Blacula begins in 1870 with Prince Mamuwalde and his wife taking dinner with Count Dracula himself. The Prince proposes ending the slave trade and the insulted Count counters with “I shall place a curse of suffering on you that will doom you to a living hell. I curse you with my name. You shall be… Blacula!” and there you have it. Blacula’s origin. The white aristocracy turns a noble African Prince into a criminal and a monster for having the audacity to peacefully seek an end to systemic injustice. The metaphor couldn’t be more obvious or relevant. Hey America, I’ve got a tip for you. If the social criticism of a piece of contemporary art (Lovecraft Country, Get Out) is nearly the same as art from 50 years ago then it’s time to improve.

Cut to the 1970s and a pair of gay antique dealers purchase all the items of the old decrepit estate that once belonged to the long dead Dracula, including Blacula’s coffin. They load the coffin and the rest of the antiques onto a boat bound for Los Angeles, a subtle but not unnoticed nod to Dracula’s voyage on the Vesta/Demeter. Once on the mainland Blacula must adjust to his new life as a Dracula in the future.

Despite being the titular character, Blacula isn’t really the protagonist of his own movie, that distinction belongs to Dr. Gordon Thomas (Thalmus Rasulala) who’s investigating a recent surge of bodies turning up with the same unusual neck wound. I’ll avoid spoilers the best I can but the rest of the film basically follows Prince Mamuwalde as he socializes with Dr. Thomas and his friends while preying on more and more Angelenos.

The aspect of the film I found most fascinating was watching Dr.
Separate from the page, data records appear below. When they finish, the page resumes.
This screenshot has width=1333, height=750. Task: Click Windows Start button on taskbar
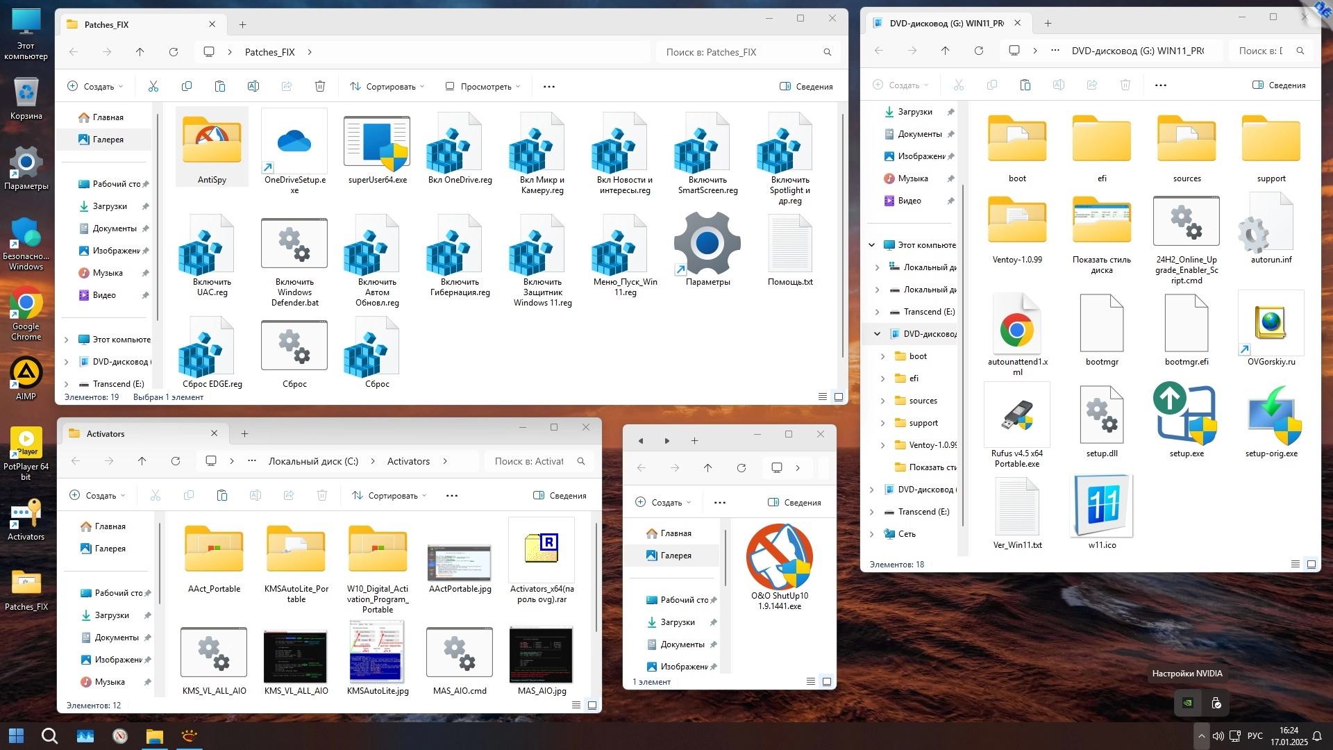[x=16, y=735]
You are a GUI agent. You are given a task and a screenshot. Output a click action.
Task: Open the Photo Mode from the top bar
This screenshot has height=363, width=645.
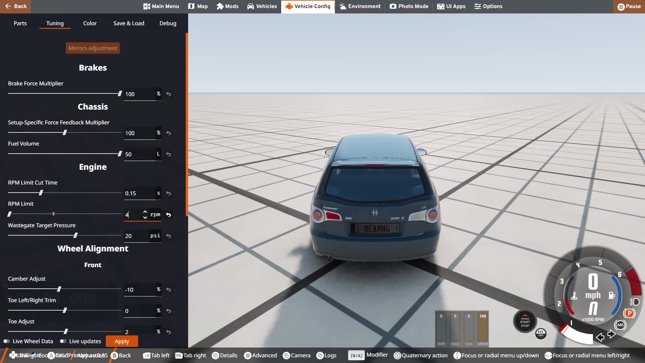point(409,6)
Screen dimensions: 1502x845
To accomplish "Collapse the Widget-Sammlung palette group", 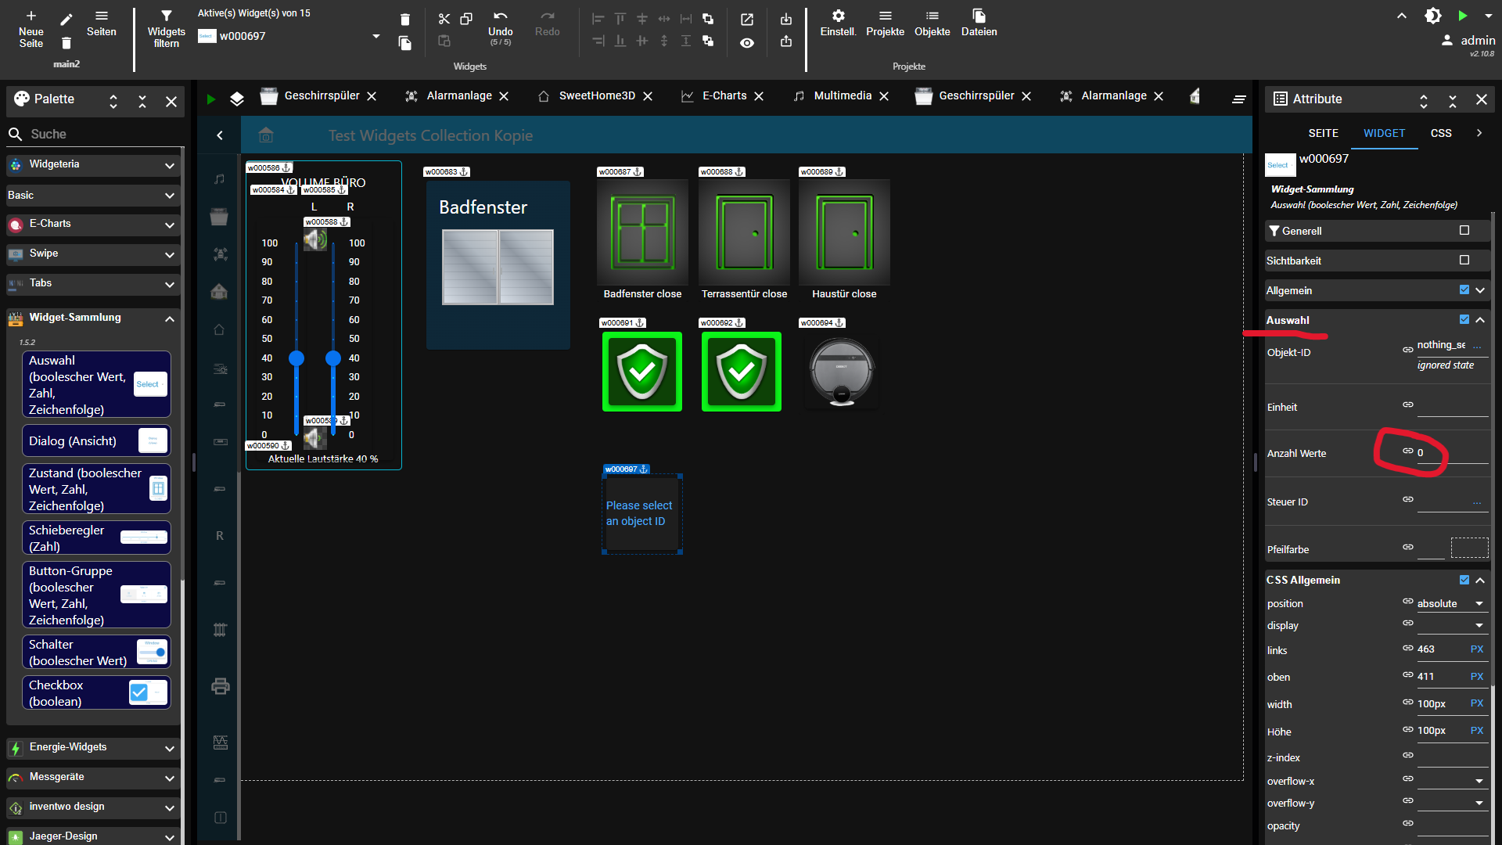I will pyautogui.click(x=170, y=318).
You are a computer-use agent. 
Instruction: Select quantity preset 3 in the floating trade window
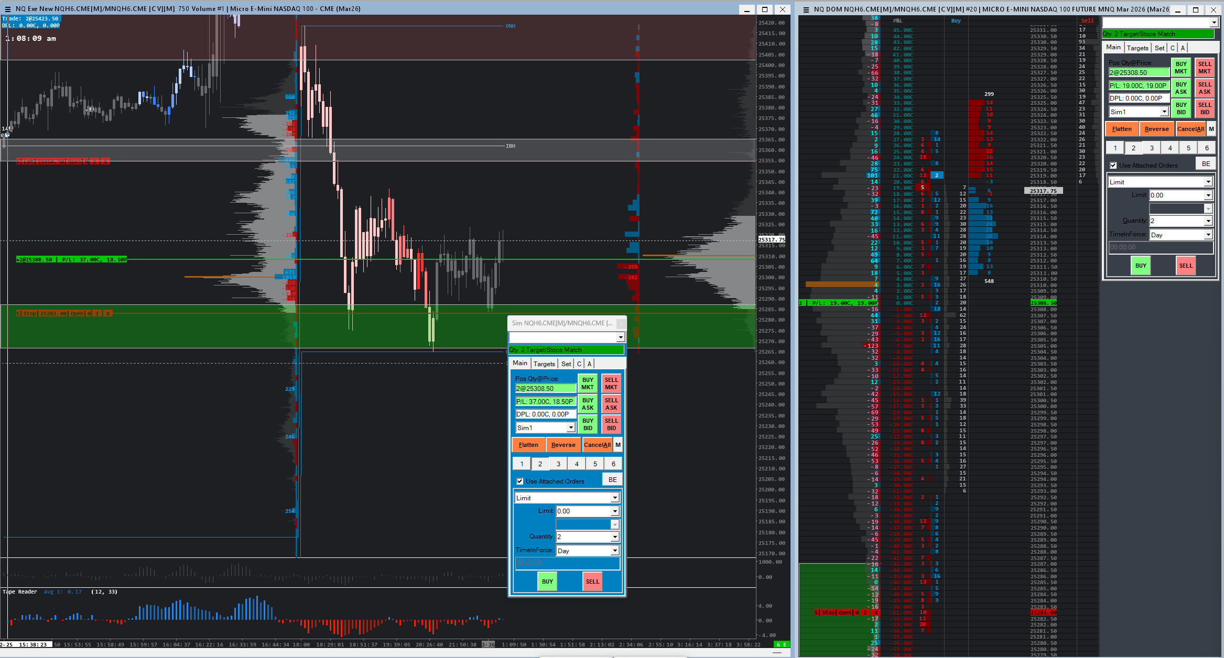point(558,464)
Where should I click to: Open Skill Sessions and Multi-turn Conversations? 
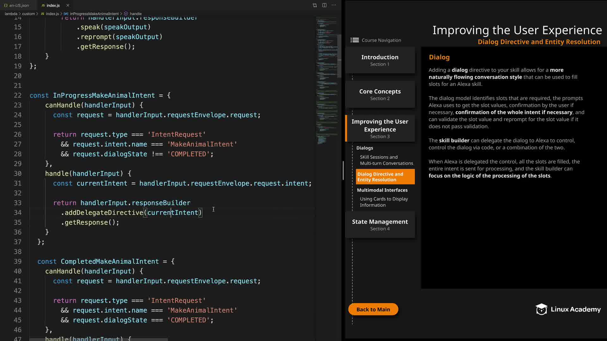pyautogui.click(x=386, y=160)
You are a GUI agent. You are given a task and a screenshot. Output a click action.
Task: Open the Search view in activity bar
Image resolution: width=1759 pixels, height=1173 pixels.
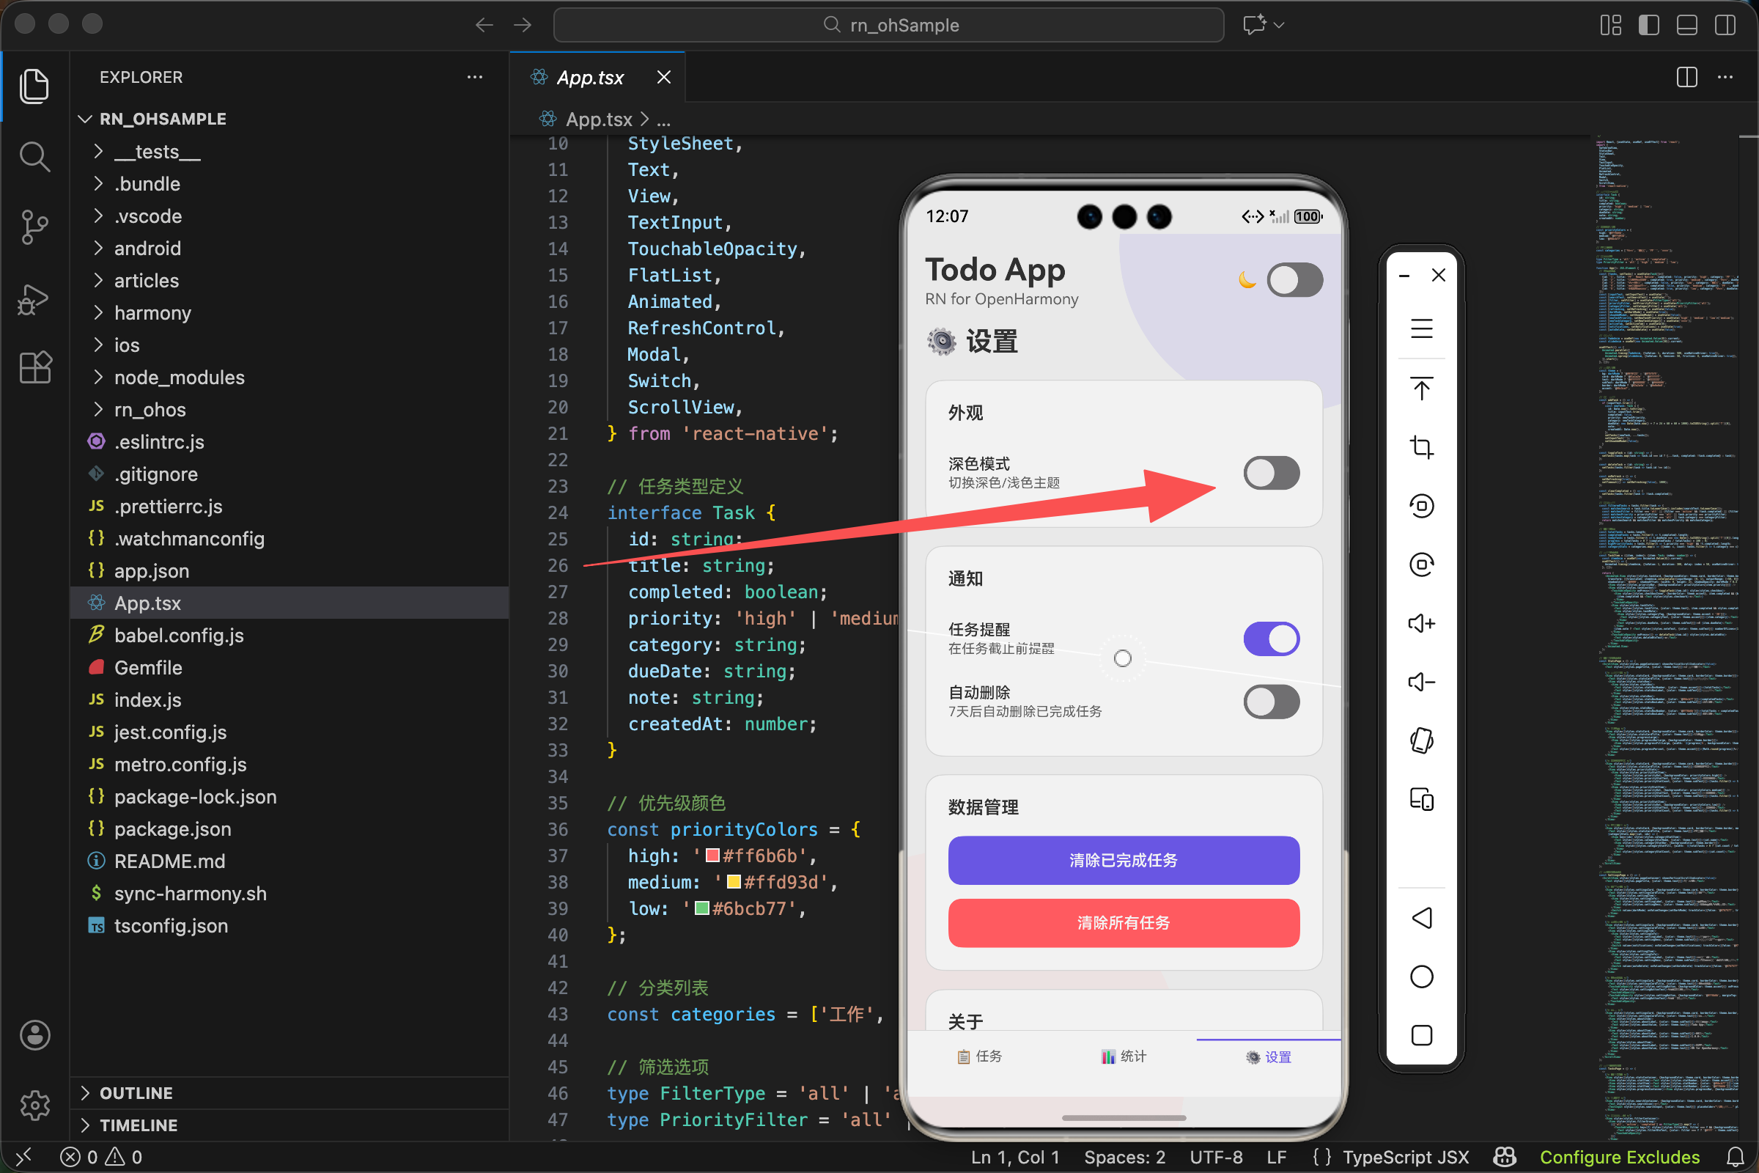[x=34, y=157]
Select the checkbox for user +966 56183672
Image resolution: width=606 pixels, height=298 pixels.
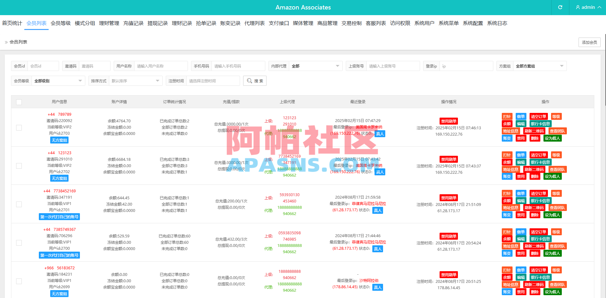[x=19, y=281]
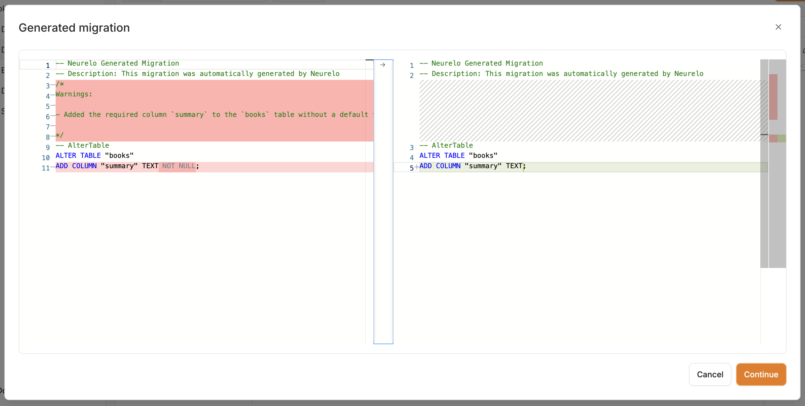Click the revert-change arrow in diff gutter
Screen dimensions: 805x406
point(383,65)
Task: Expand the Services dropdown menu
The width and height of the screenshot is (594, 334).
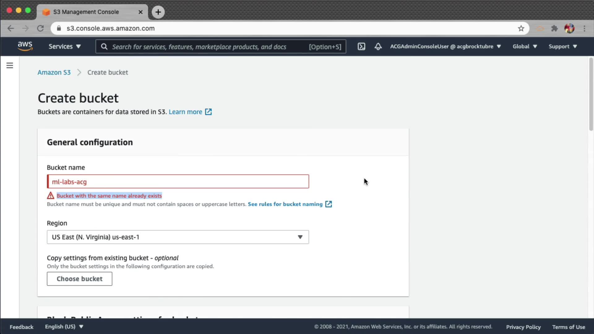Action: point(64,46)
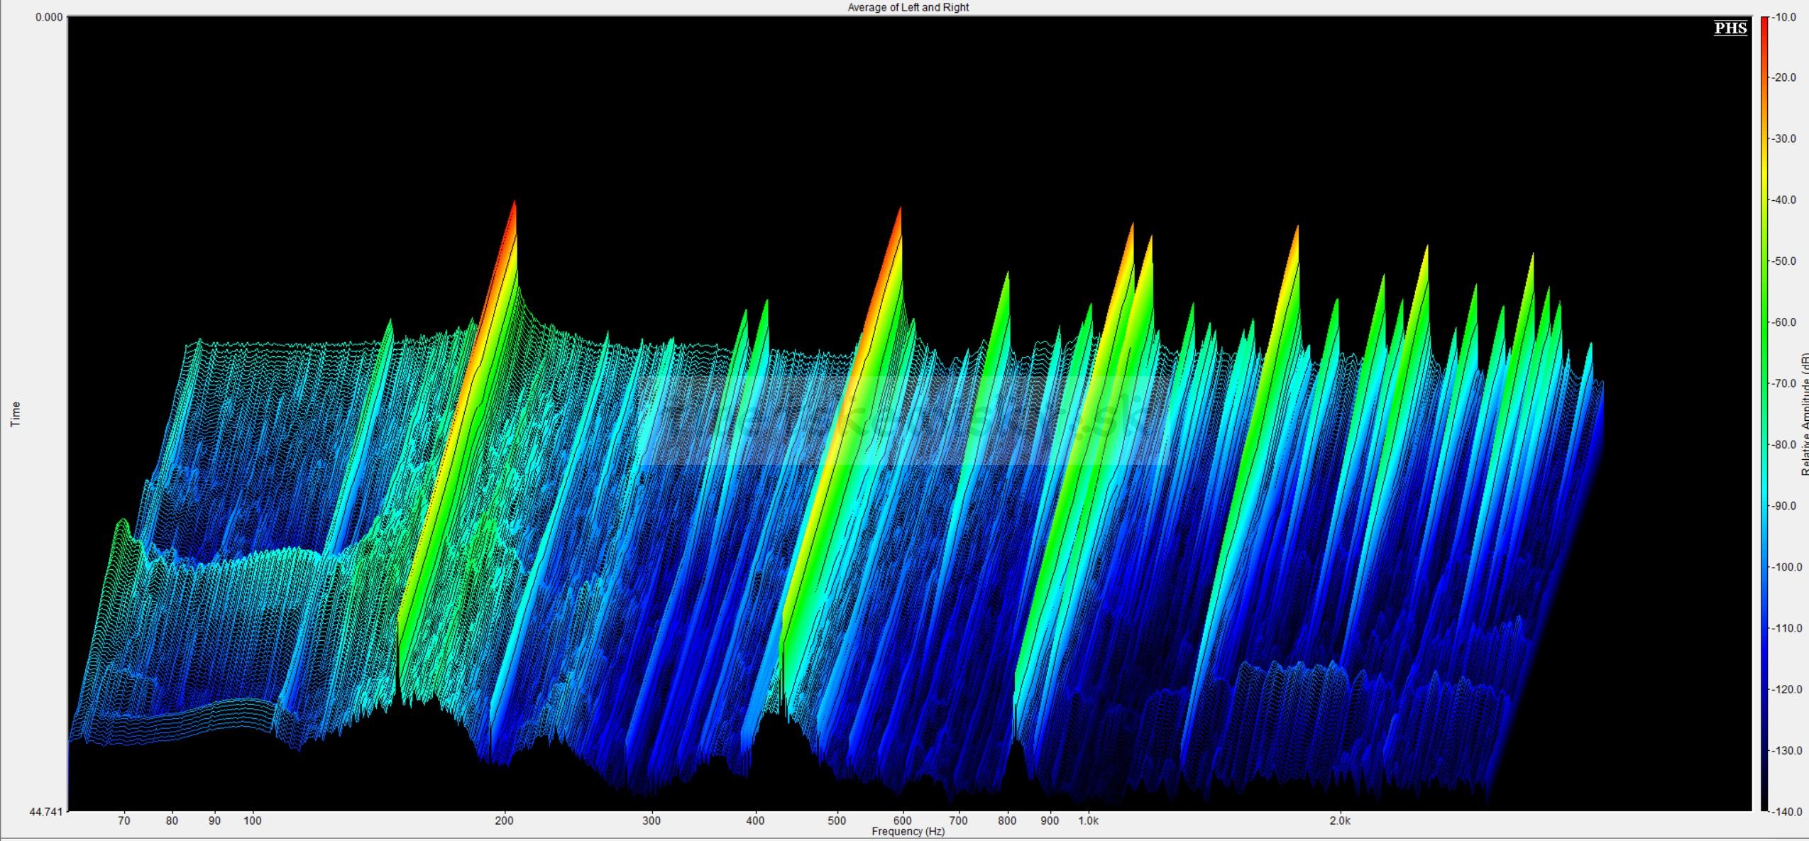Click the PHS logo in plot corner

(x=1730, y=28)
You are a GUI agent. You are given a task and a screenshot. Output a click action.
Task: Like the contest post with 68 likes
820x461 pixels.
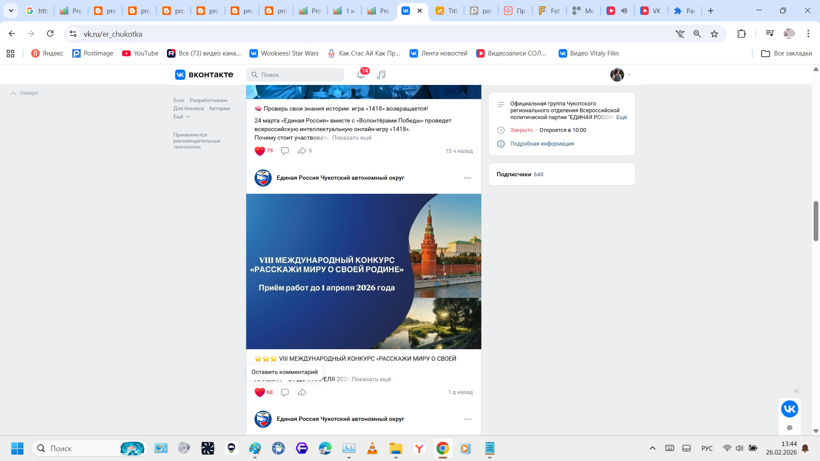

Thomas work in a corrupt police force that doesn’t seem to prioritize solving cases where the victims are black or gay. The bodies of the antique dealers from the beginning of the film go missing and the police don’t seem to care about finding them until Dr. Thomas insists. The same goes for the newly discovered African American corpses. This is further accentuated by the police’s excessive use of that awful slur for homosexuals that starts with an F. It could just be indicative of acceptable vernacular in the 70s, but it sure looks to me like they’re suggesting that the plight of the minority is the same regardless of which minority’s in question. Again, if contemporary social commentary is the same as it was 50 years ago, you’re overdue to improve society.

I’m not an expert in the blaxploitation genre, but I expected Blacula to be more like a Rudy Ray Moore film than it was. There’s no pimps, no prostitutes, no drugs, and no nudity. I loved it. Blacula is also a triumph of representation in film. The main characters in Blacula are doctors, police officers, or successful antique dealers and none of them had to call attention to the fact that these are jobs usually reserved for white male characters in movies written by white men in the 1970s. Brilliant.

I found myself entertained by Blacula. It isn’t particularly haunting, or scary, or gross, or weird. It’s just a fun movie with a silly premise taken with the perfect amount of camp with a dash of sincere social commentary.